__Task objective__
Can you reproduce every one of the entries below word for word, leaving out the picture?

__Element and text location data__

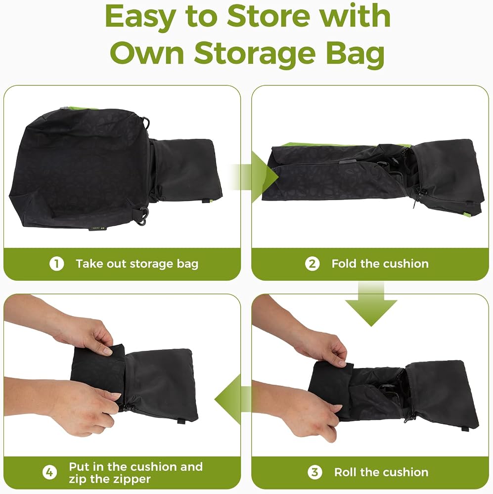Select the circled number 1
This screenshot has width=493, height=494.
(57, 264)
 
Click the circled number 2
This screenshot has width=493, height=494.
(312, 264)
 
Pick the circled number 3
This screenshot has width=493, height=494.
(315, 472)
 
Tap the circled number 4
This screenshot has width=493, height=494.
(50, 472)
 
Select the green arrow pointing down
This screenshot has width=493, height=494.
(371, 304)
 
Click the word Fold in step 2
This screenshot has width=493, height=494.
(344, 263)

__Final answer__
Select the circled number 1
This screenshot has width=493, height=494.
(57, 264)
 
Click the circled number 2
This screenshot has width=493, height=494.
(312, 264)
 
Pick the circled number 3
This screenshot has width=493, height=494.
(315, 472)
 
Tap the circled number 4
This screenshot has width=493, height=494.
(50, 472)
 
Select the green arrow pointing down
This screenshot has width=493, height=494.
(371, 304)
 
Click the word Fold in step 2
This screenshot has width=493, height=494.
(344, 263)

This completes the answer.